The Dojo gaming engine is the world's first provable onchain game engine. It empowers Starknet's game builders to provide transparency, provability, and scalability for their games. Dojo offers developers the necessary tools for creating fast, provable onchain games, including physics, graphics, and game mechanics.

Dojo was developed by two early innovators in Starknet-based game development, the Cartridge and Realms teams. Their collaboration aimed to create efficient ways of building games on Starknet. Dojo includes the Entity Component System (ECS) framework, a system for blockchain-based game development that promotes modularity, efficiency, and flexibility. It also provides three additional tools for game developers: Sozo, Torii, and Katana.

Sozo

Sozo is a migration planner that simplifies deploying autonomous worlds onchain. It allows the proposal of new components to the onchain gaming universe using a simple CLI tool, promoting the philosophy of autonomous games where the world can outlive its creators.

Katana

Katana is a sequencer for local game development, enhancing productivity. It enables the testing of various parameters and configurations, making it easy for developers to experiment and fine-tune their games.

Torii

Torii is an indexing layer built on top of the Dojo engine that connects onchain infrastructure with game development clients, such as Unity or Unreal Engine. It creates a GraphQL API for queries based on the developed game's source, facilitating easy access for developers.

Madara Sequencer

The Madara sequencer is a high-performance Starknet sequencer that can create highly customizable and efficient appchains, especially suited for gaming. Madara is built using the proven Substrate framework used by the Polkadot ecosystem.

Appchains are a private instance of Starknet that allows developers to control virtually all parameters configured in a network: sequencing, data availability, settlement layer, governance, and more.

Why is this useful? For example, if a game wants to prioritize the speed of player transactions, they could choose to implement a form of First-Come-First-Served sequencing. But if instead, they want to incentivize users to bid higher for quicker block inclusion, Priority Gas Auction (PGA) sequencing could be implemented with a more profit-driven perspective.

With many other possible parameters (such as block times, frequency of settlement on L2, or utilization of non-native data availability solutions), the possibility to launch their games on a Starknet appchain provides devs with choices and power.

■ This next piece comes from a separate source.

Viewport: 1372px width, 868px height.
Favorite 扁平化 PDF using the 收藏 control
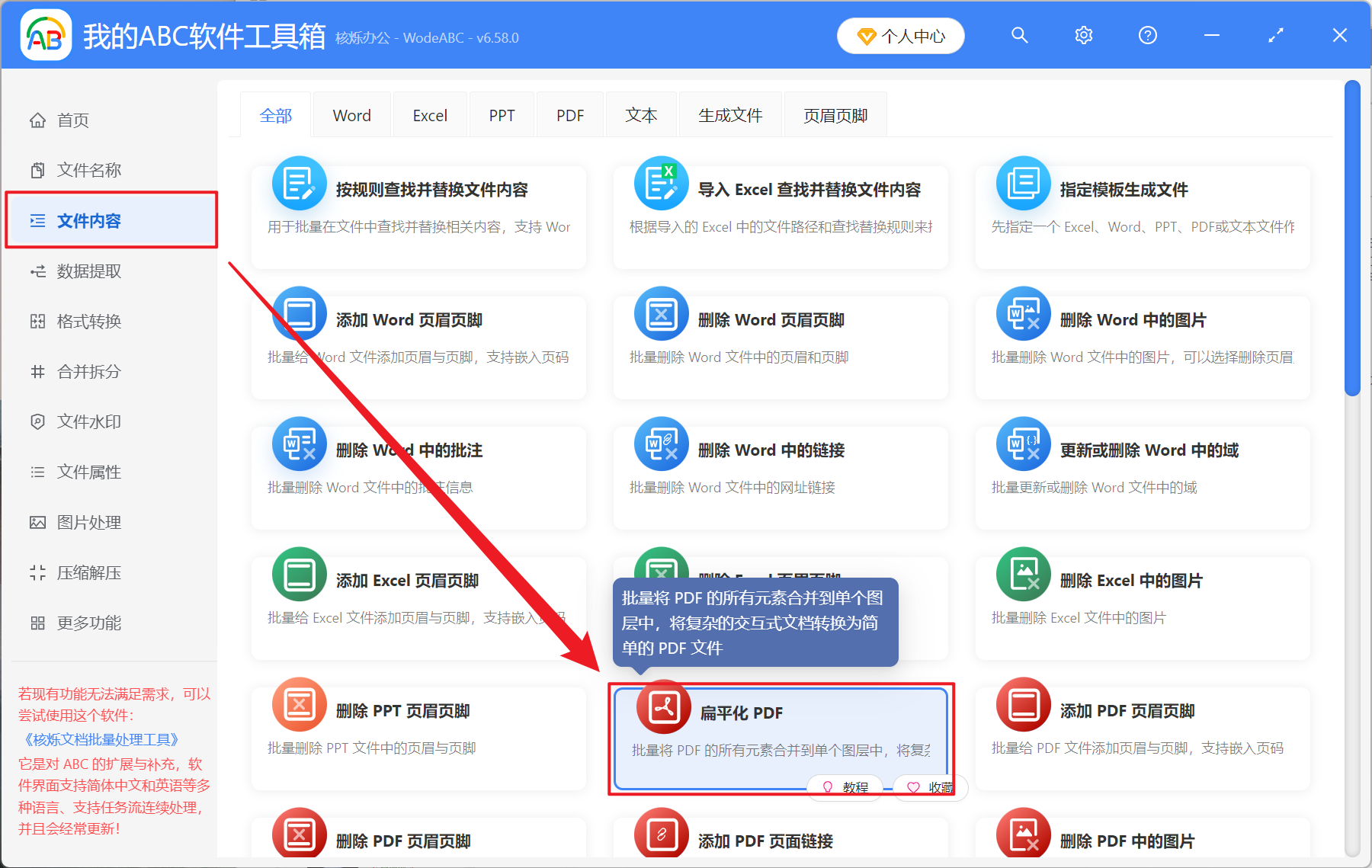pyautogui.click(x=929, y=787)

Future Features: Offchain Provable Games

Not every action that the player takes must be onchain. For some games, where the user’s actions should not be public before the state of the game changes, an offchain proof of the user’s action could be generated on the client, with only the proof stating the action took place being submitted onchain. Beyond multiplayer games, this infrastructure holds promise for auctions and voting-system applications where you might want to obscure the user’s input data.

Client-side proving also unlocks the possibility for models where gamers try out a hybrid approach: proofs are published, but only whenever something significant happens in-game (e.g., a level is passed or the character finds a rare asset).

Conclusion

With onchain gaming and autonomous worlds, Starknet is not just refining the present state of gaming; It is shaping the future of how games are played, assets are owned, and communities are built.

The likes of eth_worm, Guiltygyoza, and others, are trailblazing the field of onchain gaming and technical innovation. Teams such as Realms, Topology, Influence, Briq, Cartridge, and Madara are building on Starknet, escaping EVM limits.